Instructions for the task: From the records below, please repeat exactly the line that has "Flair (62, 659)", the line that has "АКЦИИ (77, 407)", and every line between them, and nothing else.

Extracted records:
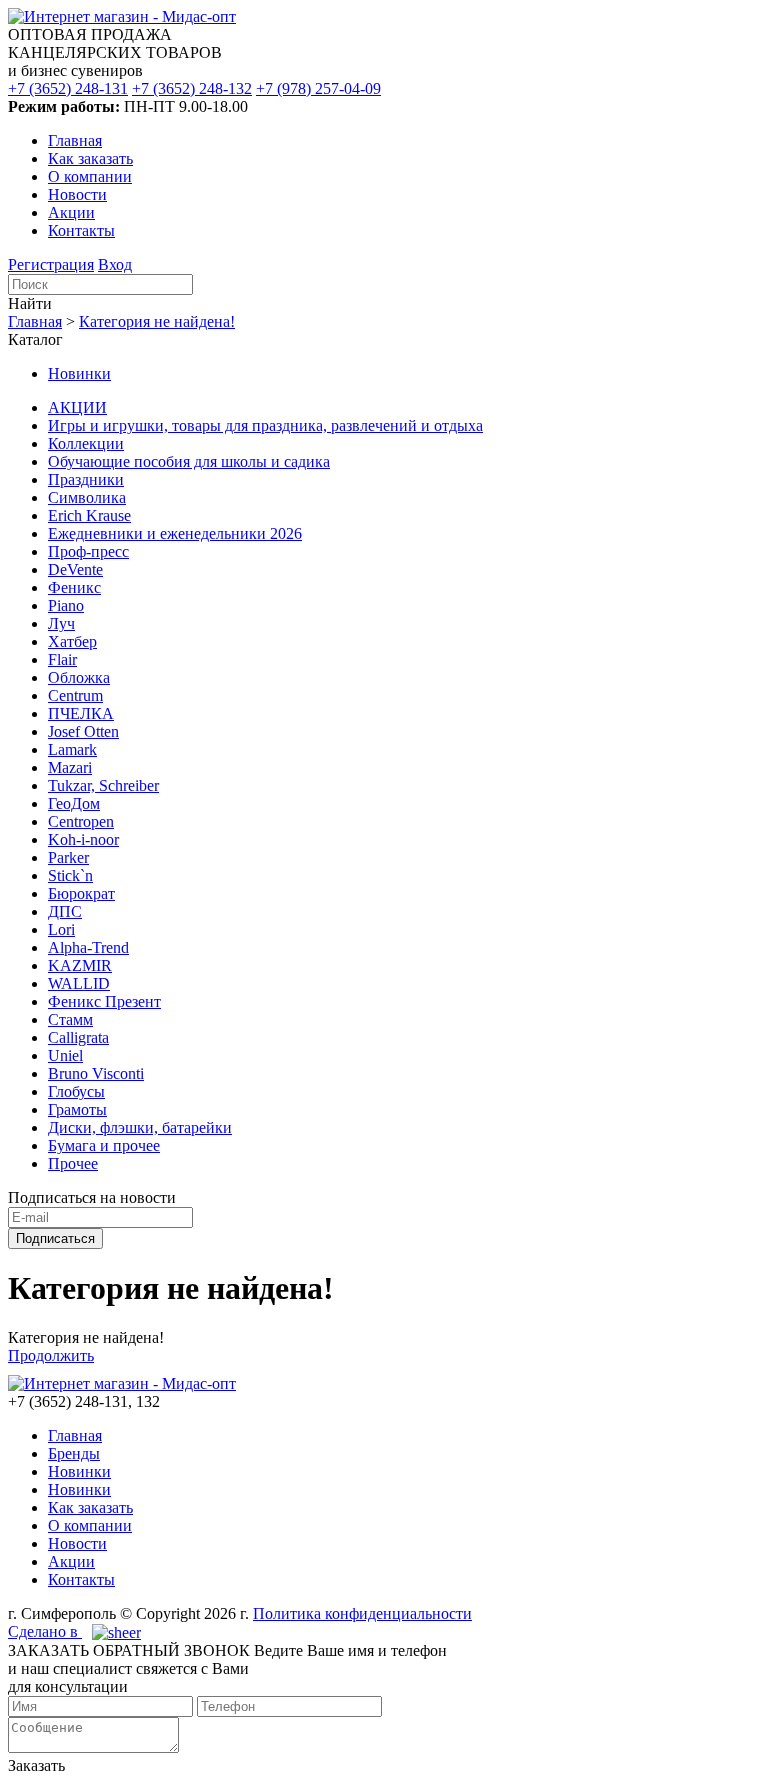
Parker (68, 857)
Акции (71, 212)
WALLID (79, 983)
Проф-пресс (88, 551)
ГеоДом (74, 803)
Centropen (81, 821)
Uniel (65, 1055)
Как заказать (90, 158)
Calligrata (78, 1037)
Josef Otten (83, 731)
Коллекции (86, 443)
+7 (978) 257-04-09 (318, 88)
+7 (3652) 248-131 (68, 88)
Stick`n (70, 875)
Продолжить (51, 1355)
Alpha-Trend (88, 947)
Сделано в (45, 1631)
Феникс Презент (104, 1001)
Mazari (70, 767)
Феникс (74, 587)
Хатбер (72, 641)
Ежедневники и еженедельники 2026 (175, 533)
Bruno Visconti (96, 1073)
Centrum (75, 695)
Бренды (74, 1453)
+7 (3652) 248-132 (192, 88)
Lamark (72, 749)
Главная (75, 140)
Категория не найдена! (157, 321)
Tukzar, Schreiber (103, 785)
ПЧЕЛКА (81, 713)
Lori (61, 929)
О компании (90, 176)
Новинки (79, 373)
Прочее (73, 1163)
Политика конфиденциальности (362, 1613)
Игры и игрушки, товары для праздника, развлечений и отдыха (265, 425)
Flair (62, 659)
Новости (77, 194)
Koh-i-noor (83, 839)
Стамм (70, 1019)
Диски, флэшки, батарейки (140, 1127)
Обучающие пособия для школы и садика (189, 461)
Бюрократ (81, 893)
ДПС (65, 911)
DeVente (75, 569)
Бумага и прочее (104, 1145)
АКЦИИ (77, 407)
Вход (115, 264)
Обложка (79, 677)
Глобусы (76, 1091)
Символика (87, 497)
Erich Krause (89, 515)
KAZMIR (80, 965)
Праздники (86, 479)
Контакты (81, 230)
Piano (66, 605)
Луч (61, 623)
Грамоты (77, 1109)
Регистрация (51, 264)
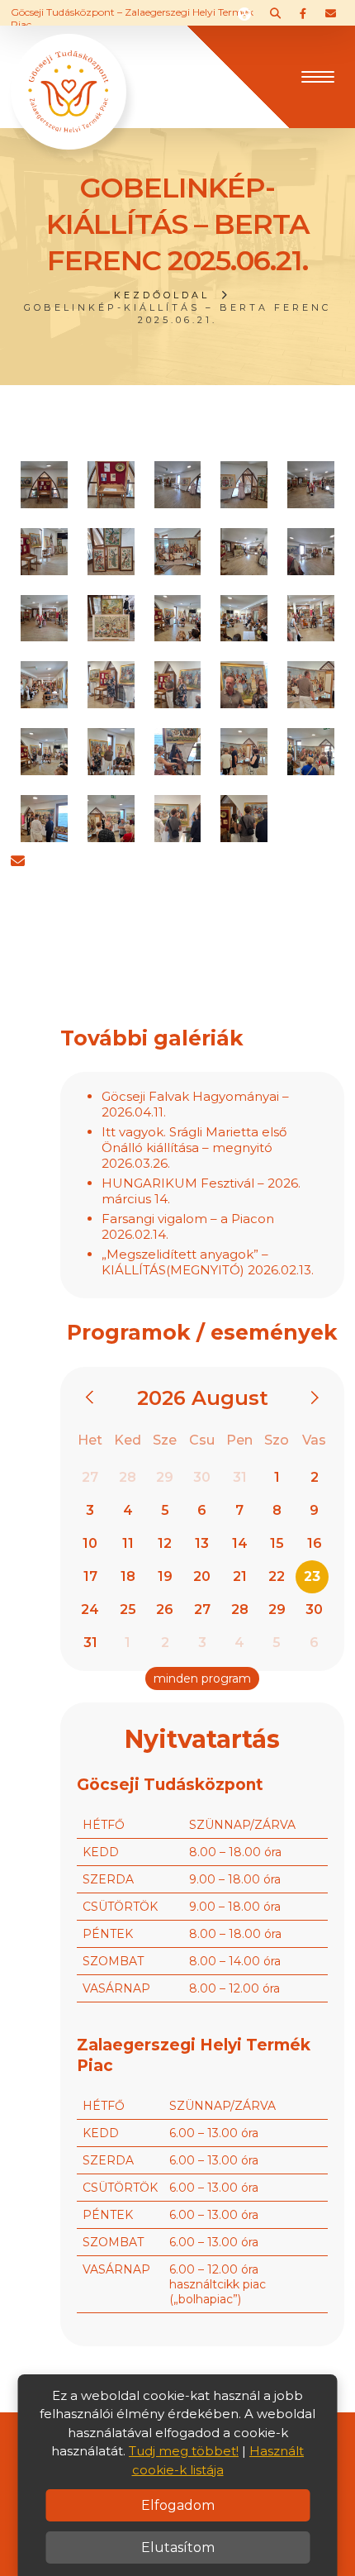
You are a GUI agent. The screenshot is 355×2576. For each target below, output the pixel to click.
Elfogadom (178, 2505)
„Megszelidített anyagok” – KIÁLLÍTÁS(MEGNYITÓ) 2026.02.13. (208, 1262)
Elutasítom (178, 2547)
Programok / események (202, 1332)
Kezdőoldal (162, 295)
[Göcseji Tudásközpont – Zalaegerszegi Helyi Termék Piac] (68, 75)
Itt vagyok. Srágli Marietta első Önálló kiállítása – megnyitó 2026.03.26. (194, 1147)
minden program (202, 1678)
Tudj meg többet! (184, 2451)
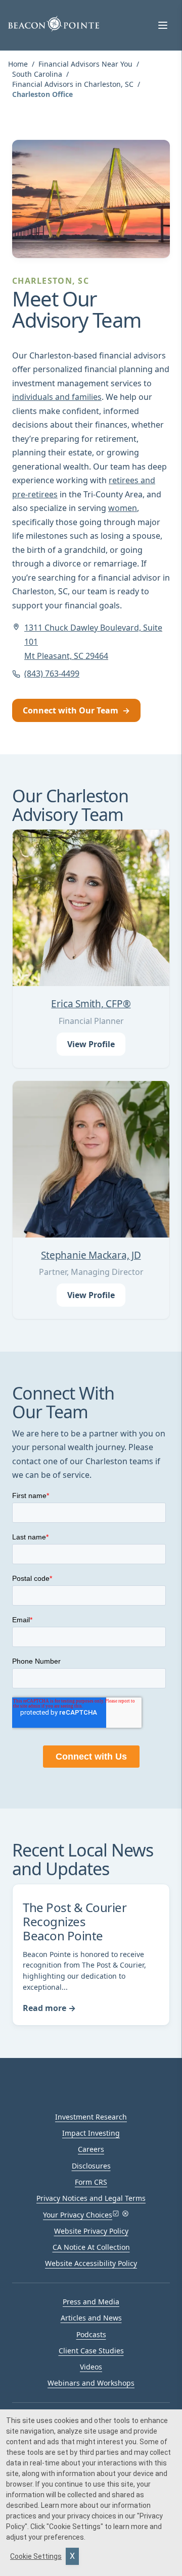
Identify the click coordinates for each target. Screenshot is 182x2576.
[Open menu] (163, 25)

Solution to the exercise:
Flair (62, 659)
Новости (77, 194)
Koh-i-noor (83, 839)
Стамм (70, 1019)
Диски, флэшки, батарейки (140, 1127)
Обучающие пособия для школы и садика (189, 461)
Бюрократ (81, 893)
ДПС (65, 911)
DeVente (75, 569)
Бумага и прочее (104, 1145)
АКЦИИ (77, 407)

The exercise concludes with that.